Copy out the rows below without changing anything, from the line containing "Task: Open the Port range Info link" through the line containing "Action: pos(486,511)", with both of those lines included. Reproduce only that stretch.

Rows from a data collection —
..............................

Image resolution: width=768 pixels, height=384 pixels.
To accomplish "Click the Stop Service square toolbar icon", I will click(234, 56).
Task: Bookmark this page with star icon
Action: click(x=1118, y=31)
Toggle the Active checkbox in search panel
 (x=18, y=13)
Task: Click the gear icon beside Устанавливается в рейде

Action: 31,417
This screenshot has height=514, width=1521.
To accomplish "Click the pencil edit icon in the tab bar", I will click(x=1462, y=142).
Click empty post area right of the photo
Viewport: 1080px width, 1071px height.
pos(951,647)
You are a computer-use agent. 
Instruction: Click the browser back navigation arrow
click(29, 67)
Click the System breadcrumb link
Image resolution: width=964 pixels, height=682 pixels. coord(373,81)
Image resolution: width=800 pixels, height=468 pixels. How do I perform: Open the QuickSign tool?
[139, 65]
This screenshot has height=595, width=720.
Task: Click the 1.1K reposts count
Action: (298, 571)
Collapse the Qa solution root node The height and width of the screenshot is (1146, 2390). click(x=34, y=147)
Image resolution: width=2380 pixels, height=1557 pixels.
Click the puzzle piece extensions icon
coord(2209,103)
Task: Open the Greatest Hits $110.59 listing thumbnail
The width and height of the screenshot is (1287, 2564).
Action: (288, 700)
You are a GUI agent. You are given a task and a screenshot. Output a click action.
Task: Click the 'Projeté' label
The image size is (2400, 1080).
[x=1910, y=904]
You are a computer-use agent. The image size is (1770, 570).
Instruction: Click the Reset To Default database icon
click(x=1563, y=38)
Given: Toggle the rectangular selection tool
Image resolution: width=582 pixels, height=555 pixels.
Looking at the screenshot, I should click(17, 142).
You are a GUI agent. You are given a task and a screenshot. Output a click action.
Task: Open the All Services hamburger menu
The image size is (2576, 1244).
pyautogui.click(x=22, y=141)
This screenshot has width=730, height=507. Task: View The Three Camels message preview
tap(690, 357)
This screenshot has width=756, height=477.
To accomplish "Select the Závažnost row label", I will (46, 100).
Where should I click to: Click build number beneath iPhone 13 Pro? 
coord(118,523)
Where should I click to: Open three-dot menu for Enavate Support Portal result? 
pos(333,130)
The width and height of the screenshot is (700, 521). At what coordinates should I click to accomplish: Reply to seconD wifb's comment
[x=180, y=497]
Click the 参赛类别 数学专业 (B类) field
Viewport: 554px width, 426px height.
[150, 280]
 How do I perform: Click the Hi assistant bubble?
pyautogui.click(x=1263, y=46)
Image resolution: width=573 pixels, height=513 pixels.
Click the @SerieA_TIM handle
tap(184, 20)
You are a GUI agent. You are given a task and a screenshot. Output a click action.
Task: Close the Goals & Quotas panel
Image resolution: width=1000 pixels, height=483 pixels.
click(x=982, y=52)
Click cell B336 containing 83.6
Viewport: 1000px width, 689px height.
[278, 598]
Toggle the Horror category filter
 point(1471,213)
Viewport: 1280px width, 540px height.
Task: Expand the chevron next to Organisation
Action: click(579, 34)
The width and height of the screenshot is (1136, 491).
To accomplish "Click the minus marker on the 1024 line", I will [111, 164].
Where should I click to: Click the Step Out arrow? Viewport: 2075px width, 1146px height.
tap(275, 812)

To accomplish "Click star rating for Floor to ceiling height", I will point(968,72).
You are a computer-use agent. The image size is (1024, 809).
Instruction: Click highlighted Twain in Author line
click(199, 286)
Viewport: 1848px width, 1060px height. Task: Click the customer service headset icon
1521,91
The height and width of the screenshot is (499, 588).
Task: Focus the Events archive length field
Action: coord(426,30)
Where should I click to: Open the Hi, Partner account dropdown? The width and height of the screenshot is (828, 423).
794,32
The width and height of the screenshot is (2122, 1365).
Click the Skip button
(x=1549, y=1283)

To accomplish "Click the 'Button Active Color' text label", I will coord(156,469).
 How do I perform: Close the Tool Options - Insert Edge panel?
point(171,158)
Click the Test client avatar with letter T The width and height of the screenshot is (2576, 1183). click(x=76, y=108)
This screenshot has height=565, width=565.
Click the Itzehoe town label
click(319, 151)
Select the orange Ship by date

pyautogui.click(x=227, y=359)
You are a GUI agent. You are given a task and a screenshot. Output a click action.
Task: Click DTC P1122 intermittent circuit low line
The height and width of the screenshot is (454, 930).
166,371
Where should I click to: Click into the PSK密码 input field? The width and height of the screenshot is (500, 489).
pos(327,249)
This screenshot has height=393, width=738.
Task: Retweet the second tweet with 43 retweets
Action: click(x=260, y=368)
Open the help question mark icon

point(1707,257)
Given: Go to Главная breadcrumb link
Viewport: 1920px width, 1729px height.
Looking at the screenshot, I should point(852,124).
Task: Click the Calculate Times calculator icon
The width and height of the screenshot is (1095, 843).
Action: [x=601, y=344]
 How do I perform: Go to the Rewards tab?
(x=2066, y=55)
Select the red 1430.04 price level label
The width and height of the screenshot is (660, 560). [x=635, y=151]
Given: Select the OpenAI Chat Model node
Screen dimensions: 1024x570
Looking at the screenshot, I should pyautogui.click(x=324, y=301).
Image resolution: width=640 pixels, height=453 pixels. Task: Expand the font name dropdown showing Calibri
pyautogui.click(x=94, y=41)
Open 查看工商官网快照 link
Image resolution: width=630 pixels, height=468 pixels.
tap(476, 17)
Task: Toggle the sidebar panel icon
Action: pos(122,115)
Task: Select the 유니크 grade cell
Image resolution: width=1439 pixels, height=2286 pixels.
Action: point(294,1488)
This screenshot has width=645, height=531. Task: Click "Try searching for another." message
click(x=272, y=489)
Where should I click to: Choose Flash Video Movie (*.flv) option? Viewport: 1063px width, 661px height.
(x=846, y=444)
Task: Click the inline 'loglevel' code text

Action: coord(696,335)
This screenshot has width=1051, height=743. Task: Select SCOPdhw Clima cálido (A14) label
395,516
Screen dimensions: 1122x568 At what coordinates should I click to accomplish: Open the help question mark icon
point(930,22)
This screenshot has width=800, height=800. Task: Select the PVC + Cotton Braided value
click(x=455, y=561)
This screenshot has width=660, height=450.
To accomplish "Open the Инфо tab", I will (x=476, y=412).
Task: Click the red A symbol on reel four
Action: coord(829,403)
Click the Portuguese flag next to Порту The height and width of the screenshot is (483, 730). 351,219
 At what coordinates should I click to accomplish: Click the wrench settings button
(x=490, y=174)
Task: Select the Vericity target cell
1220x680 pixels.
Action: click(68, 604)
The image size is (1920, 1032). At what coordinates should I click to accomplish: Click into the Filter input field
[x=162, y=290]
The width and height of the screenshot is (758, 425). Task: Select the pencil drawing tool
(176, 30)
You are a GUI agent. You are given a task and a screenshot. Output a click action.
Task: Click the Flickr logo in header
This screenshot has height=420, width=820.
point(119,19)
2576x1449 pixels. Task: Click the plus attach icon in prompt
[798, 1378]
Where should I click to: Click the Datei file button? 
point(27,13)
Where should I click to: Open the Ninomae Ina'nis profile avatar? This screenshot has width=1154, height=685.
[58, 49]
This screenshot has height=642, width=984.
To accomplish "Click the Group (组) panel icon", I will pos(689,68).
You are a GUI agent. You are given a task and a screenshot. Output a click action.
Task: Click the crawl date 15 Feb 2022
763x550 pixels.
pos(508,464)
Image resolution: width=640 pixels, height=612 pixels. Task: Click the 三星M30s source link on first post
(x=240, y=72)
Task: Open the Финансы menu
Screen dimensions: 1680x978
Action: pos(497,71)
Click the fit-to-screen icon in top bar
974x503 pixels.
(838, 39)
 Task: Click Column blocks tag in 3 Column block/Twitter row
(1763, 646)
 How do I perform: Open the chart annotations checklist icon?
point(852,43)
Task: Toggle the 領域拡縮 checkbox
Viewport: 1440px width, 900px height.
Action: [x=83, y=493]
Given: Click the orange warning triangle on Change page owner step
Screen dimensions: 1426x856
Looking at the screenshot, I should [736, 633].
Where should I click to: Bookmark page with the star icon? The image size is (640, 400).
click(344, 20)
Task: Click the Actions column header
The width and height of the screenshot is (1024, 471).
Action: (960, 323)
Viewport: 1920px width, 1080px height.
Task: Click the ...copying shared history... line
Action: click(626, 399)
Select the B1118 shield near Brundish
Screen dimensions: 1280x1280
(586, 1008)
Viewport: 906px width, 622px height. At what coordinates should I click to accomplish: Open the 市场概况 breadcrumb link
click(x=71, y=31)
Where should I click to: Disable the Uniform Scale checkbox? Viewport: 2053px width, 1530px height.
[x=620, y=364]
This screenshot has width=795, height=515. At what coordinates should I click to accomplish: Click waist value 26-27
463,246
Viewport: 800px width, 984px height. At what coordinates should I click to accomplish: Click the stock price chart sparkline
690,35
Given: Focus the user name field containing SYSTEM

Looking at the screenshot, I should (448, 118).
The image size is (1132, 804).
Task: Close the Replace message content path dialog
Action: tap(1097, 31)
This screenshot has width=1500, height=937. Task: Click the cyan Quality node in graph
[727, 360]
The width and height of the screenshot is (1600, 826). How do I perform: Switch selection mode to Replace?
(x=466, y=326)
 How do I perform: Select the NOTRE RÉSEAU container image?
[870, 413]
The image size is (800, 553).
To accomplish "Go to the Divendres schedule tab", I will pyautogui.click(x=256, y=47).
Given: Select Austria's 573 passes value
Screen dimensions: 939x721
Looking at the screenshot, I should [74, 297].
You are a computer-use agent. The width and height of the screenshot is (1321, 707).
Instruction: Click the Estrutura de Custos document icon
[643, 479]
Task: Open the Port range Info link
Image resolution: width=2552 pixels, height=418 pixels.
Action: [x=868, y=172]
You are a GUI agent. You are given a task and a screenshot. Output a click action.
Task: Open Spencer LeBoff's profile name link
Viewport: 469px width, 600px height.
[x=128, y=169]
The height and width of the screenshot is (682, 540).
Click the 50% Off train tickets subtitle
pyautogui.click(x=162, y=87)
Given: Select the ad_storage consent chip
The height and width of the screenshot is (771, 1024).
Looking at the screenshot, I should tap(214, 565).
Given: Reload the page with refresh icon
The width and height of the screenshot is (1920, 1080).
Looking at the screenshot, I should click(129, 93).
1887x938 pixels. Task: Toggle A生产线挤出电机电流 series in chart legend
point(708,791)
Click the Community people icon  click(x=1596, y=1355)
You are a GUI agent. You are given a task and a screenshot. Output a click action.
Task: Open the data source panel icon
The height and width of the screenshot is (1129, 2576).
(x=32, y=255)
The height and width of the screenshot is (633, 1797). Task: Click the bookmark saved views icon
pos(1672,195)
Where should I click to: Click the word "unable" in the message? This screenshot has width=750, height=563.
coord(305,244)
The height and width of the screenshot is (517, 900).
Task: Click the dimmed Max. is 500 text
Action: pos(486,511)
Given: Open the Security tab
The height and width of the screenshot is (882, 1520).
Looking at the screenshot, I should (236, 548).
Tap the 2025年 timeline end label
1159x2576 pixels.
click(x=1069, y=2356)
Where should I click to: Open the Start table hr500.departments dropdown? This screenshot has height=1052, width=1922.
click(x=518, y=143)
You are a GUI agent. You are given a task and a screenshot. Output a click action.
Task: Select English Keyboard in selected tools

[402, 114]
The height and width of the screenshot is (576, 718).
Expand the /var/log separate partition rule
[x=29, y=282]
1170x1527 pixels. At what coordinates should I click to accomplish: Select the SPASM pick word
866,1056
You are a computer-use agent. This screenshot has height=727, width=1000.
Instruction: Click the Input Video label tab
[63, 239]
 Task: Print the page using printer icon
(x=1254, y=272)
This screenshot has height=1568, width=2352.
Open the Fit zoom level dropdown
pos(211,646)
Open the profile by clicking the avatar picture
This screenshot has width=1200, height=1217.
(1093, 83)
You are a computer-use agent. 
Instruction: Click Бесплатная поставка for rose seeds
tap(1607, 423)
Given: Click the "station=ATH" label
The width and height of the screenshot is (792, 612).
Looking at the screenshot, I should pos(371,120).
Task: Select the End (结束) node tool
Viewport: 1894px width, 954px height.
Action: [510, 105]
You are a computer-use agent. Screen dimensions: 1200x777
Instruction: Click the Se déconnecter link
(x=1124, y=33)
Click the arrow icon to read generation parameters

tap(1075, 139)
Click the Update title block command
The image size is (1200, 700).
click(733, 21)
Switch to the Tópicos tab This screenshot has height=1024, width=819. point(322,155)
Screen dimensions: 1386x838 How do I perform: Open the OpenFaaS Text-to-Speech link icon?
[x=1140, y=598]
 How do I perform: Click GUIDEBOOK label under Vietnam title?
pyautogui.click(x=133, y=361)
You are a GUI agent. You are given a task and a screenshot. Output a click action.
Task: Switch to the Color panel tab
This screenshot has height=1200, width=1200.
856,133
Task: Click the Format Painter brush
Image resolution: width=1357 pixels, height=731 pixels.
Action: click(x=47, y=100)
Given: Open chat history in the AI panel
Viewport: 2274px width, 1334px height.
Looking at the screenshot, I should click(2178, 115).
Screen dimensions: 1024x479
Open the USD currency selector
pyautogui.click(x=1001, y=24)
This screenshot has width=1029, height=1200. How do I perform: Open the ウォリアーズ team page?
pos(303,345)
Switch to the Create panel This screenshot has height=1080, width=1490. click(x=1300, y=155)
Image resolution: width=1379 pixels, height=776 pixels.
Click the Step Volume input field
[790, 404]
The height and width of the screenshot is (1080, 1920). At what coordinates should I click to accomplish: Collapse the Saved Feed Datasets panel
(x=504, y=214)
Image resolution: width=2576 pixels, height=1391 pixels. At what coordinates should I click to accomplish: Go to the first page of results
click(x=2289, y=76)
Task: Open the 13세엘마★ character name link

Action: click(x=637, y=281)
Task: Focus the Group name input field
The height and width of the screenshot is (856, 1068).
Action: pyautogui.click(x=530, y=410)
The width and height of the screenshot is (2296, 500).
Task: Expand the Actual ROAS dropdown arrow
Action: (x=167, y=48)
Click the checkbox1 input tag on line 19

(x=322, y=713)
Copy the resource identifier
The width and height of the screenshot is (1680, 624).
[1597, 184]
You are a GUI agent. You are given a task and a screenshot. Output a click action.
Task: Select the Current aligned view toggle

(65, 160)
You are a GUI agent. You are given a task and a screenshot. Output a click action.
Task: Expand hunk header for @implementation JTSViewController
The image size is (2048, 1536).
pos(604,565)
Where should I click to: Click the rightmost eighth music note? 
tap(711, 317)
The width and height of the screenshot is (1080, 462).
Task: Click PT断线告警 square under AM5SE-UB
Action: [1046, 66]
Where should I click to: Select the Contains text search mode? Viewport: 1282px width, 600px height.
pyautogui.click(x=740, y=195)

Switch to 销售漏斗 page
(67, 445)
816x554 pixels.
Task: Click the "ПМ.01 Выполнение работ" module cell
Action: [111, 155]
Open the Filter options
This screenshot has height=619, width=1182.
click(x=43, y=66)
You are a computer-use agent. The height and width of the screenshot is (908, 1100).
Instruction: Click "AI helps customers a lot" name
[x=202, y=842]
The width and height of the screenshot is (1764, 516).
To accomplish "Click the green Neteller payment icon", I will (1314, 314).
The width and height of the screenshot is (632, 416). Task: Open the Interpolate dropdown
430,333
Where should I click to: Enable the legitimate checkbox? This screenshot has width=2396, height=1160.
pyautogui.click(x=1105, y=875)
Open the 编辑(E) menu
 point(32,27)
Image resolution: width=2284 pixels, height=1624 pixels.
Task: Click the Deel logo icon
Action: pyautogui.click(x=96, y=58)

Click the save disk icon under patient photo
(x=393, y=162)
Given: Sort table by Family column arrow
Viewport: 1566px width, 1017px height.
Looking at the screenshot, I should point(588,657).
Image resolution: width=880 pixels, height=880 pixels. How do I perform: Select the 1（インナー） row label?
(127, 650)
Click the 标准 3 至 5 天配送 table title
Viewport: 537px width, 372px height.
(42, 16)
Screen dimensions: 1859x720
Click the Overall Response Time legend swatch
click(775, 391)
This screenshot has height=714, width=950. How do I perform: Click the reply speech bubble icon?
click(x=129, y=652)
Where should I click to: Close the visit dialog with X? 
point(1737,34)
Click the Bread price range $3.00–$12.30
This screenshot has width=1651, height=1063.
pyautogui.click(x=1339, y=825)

..............................

Response to the task —
Task: Open the Port range Info link
Image resolution: width=2552 pixels, height=418 pixels.
Action: [x=868, y=172]
You are a GUI agent. You are given a task and a screenshot. Output a click action.
Task: Open Spencer LeBoff's profile name link
Viewport: 469px width, 600px height.
[x=128, y=169]
The height and width of the screenshot is (682, 540).
Click the 50% Off train tickets subtitle
pyautogui.click(x=162, y=87)
Given: Select the ad_storage consent chip
The height and width of the screenshot is (771, 1024).
Looking at the screenshot, I should tap(214, 565).
Given: Reload the page with refresh icon
The width and height of the screenshot is (1920, 1080).
Looking at the screenshot, I should click(129, 93).
1887x938 pixels. Task: Toggle A生产线挤出电机电流 series in chart legend
point(708,791)
Click the Community people icon  click(x=1596, y=1355)
You are a GUI agent. You are given a task and a screenshot. Output a click action.
Task: Open the data source panel icon
The height and width of the screenshot is (1129, 2576).
(x=32, y=255)
The height and width of the screenshot is (633, 1797). Task: Click the bookmark saved views icon
pos(1672,195)
Where should I click to: Click the word "unable" in the message? This screenshot has width=750, height=563.
coord(305,244)
The height and width of the screenshot is (517, 900).
Task: Click the dimmed Max. is 500 text
Action: pos(486,511)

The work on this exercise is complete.